:: WHAT IS EXPECTED ::
Which lines of the entries below hold the word "beside"? Report each of them.

[Stored items]
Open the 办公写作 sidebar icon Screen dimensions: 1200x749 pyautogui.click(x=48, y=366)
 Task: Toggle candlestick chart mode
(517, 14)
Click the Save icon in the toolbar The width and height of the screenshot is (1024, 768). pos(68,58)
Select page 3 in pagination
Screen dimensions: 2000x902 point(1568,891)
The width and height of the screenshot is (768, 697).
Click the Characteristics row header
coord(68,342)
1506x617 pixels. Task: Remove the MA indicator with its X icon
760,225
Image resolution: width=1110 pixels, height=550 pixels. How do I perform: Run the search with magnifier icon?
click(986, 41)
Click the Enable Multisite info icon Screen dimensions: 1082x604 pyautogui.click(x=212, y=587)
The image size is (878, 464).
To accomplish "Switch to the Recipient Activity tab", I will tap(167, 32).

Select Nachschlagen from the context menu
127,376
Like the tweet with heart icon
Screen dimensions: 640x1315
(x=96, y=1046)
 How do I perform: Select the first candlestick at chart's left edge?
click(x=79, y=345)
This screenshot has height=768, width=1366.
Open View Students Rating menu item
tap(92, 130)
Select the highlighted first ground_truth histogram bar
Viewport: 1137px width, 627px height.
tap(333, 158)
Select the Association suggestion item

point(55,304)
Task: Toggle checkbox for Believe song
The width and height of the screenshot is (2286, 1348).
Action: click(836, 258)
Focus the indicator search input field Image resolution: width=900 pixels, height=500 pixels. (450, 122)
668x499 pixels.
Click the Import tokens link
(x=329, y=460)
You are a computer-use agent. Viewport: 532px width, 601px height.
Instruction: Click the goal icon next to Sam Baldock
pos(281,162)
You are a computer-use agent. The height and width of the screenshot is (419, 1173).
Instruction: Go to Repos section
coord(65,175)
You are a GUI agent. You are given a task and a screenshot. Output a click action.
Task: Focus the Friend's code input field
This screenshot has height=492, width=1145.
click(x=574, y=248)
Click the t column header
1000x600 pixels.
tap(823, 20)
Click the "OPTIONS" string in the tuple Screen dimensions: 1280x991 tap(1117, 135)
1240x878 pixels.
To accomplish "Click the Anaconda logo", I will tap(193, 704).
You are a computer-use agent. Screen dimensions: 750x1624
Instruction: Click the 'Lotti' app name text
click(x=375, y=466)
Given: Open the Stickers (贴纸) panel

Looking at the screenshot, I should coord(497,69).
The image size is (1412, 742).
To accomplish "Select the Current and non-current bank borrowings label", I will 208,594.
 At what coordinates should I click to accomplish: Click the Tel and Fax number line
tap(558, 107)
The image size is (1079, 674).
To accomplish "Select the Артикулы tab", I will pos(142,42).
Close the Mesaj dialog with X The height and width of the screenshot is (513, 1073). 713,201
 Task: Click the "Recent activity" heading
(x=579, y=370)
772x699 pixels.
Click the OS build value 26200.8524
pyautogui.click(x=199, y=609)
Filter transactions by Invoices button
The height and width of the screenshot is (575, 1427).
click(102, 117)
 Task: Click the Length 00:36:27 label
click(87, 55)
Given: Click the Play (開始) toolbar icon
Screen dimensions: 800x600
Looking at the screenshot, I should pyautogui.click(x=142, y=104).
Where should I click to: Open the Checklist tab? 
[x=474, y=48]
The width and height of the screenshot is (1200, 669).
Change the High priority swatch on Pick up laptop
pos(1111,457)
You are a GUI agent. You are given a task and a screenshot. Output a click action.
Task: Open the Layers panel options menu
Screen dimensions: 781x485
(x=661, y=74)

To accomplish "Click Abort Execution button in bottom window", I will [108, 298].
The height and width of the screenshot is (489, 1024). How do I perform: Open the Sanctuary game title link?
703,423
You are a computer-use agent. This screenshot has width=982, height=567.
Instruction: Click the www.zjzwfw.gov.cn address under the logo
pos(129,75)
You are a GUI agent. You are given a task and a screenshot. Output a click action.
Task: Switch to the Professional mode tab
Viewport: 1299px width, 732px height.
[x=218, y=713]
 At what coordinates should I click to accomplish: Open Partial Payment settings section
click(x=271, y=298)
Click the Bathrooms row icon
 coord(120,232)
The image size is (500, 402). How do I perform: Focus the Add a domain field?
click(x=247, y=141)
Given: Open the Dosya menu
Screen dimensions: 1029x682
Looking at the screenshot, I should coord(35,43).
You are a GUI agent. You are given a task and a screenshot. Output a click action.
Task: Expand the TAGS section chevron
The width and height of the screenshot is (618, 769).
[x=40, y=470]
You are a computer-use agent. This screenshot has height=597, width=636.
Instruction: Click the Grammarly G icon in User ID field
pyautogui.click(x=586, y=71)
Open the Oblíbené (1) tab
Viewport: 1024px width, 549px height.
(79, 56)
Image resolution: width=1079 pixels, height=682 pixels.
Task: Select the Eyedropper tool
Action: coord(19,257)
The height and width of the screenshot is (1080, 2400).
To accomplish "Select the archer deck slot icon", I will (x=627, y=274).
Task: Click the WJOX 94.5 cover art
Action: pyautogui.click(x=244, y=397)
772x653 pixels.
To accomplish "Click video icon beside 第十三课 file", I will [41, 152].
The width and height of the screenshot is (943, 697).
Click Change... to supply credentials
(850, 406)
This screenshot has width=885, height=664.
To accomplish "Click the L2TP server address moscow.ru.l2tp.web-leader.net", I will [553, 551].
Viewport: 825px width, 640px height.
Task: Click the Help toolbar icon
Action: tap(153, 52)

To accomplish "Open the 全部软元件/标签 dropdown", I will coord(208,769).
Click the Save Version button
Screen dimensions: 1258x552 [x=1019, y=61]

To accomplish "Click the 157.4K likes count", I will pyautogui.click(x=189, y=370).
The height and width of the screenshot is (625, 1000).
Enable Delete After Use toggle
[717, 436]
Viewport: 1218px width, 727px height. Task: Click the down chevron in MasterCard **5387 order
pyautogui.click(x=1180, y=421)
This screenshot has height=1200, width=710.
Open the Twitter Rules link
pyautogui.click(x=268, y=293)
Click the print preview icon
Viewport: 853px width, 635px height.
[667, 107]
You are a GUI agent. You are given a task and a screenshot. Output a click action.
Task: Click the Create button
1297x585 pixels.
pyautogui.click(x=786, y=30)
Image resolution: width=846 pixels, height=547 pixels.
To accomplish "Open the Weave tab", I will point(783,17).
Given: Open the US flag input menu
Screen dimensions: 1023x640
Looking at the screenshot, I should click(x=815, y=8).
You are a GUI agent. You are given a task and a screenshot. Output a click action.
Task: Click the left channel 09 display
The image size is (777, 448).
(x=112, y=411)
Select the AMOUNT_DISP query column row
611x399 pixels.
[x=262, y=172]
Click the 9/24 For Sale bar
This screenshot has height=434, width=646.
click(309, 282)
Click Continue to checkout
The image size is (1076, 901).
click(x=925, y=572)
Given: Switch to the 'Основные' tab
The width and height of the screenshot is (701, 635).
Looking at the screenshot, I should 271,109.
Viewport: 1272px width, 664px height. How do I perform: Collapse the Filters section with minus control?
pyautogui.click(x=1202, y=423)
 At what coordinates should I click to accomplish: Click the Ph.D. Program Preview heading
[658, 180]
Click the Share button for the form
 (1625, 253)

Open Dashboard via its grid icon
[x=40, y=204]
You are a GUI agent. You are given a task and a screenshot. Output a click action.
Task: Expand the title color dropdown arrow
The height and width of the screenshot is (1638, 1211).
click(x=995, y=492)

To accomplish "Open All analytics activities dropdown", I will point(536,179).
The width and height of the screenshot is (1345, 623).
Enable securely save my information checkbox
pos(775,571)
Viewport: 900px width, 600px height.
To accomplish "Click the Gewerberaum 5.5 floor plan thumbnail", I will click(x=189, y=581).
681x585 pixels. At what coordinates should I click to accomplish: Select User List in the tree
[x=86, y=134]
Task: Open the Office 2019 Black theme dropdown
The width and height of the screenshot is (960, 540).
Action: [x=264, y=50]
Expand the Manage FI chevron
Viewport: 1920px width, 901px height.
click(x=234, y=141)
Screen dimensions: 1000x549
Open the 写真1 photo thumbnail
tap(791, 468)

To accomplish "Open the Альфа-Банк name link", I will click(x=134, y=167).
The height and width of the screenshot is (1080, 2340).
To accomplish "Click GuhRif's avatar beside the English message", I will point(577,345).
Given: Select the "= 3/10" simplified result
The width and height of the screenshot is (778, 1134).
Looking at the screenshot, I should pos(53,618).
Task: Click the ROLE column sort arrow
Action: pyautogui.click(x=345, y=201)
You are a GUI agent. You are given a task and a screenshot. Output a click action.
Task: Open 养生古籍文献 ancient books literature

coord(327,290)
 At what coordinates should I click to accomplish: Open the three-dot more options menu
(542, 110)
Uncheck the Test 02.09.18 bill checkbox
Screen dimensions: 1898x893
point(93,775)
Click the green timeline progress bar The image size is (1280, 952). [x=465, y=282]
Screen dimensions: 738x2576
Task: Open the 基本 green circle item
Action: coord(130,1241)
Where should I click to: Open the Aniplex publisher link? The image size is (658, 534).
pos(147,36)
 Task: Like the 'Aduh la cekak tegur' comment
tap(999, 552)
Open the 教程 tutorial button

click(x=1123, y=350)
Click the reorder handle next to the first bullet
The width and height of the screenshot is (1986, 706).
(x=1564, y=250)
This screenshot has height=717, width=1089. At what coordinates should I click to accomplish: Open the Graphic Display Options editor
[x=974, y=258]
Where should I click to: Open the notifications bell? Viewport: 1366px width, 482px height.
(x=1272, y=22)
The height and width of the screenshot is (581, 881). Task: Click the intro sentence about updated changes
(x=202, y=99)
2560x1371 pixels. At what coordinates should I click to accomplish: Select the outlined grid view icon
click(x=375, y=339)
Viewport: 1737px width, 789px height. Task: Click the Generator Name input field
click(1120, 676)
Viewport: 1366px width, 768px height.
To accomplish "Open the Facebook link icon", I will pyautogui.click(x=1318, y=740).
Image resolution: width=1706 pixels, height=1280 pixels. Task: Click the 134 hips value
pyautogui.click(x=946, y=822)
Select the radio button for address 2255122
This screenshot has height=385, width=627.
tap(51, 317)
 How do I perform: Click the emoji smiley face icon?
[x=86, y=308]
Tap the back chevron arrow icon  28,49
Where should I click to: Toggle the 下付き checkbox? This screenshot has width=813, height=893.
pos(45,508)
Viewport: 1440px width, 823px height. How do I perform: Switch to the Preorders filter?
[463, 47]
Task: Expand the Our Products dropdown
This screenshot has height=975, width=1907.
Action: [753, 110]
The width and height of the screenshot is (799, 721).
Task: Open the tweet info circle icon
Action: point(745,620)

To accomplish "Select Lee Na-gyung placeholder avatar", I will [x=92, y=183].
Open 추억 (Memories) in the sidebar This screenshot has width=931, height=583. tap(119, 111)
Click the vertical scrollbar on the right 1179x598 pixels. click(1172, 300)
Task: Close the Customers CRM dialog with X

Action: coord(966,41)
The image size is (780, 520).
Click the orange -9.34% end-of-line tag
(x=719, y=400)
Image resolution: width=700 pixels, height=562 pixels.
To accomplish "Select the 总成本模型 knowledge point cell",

:: SOLUTION BELOW ::
To accomplish "Click video icon beside 第十三课 file", I will [41, 152].
To accomplish "Click GuhRif's avatar beside the English message", I will point(577,345).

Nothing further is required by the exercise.